Once you reach the line that holds "Expand the History folder in tree" in the listing below, output it and every line after it through the line that holds "Screen dimensions: 1600x900", word for word.

**The data:**
══════

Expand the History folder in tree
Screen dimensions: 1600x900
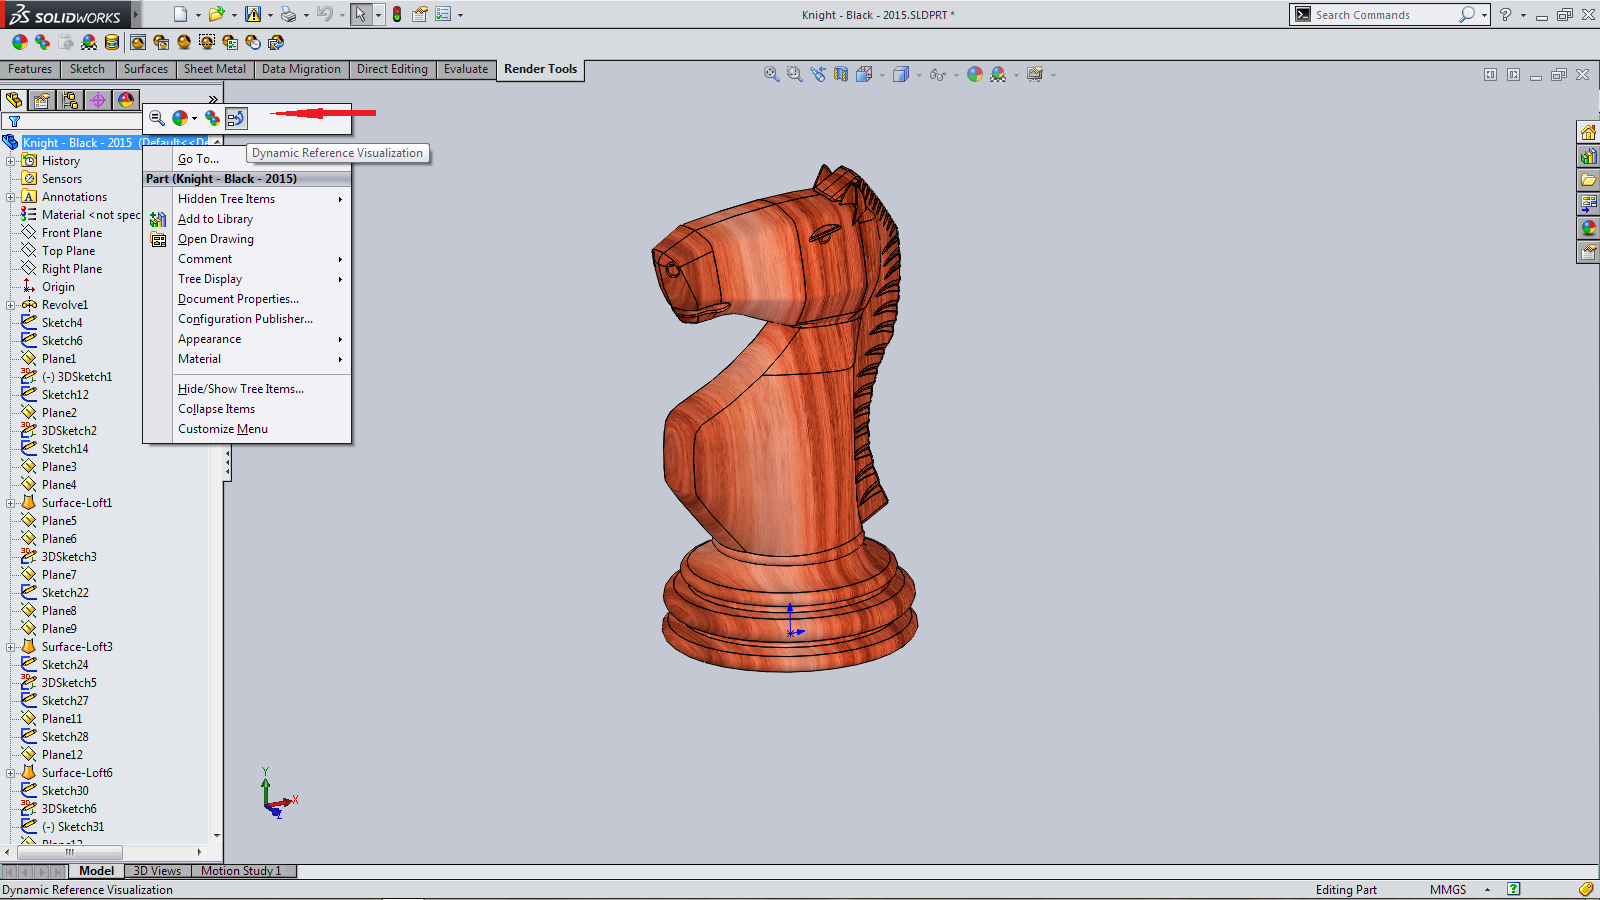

══════

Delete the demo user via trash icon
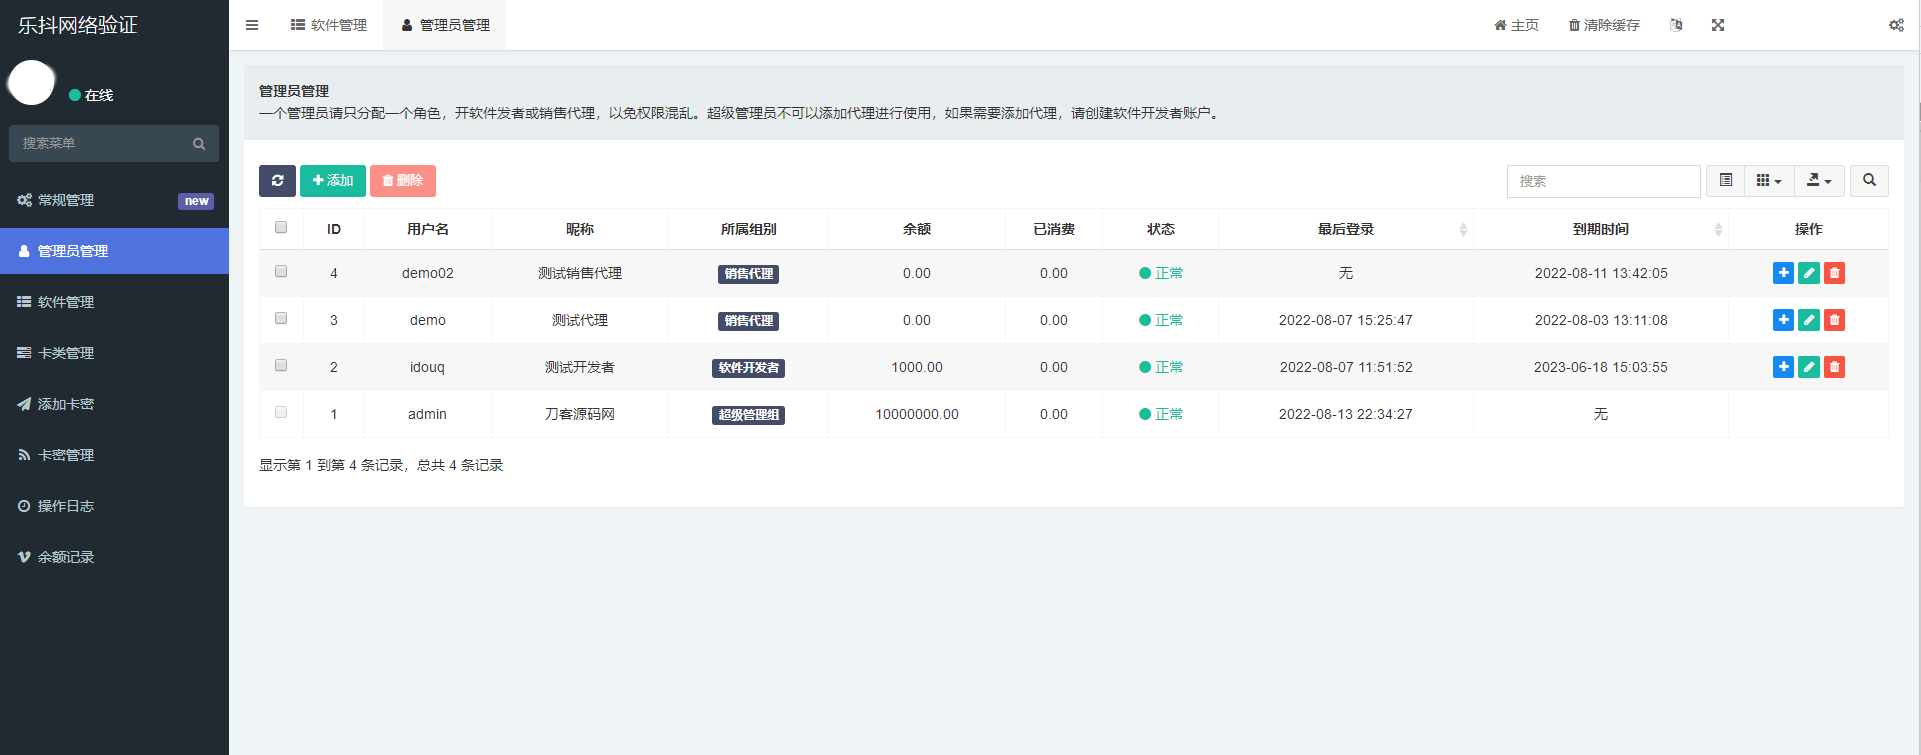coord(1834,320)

══════

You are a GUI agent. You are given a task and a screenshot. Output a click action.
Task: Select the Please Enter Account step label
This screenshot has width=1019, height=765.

══════

**Exercise output:**
Expand the History folder in tree
Screen dimensions: 1600x900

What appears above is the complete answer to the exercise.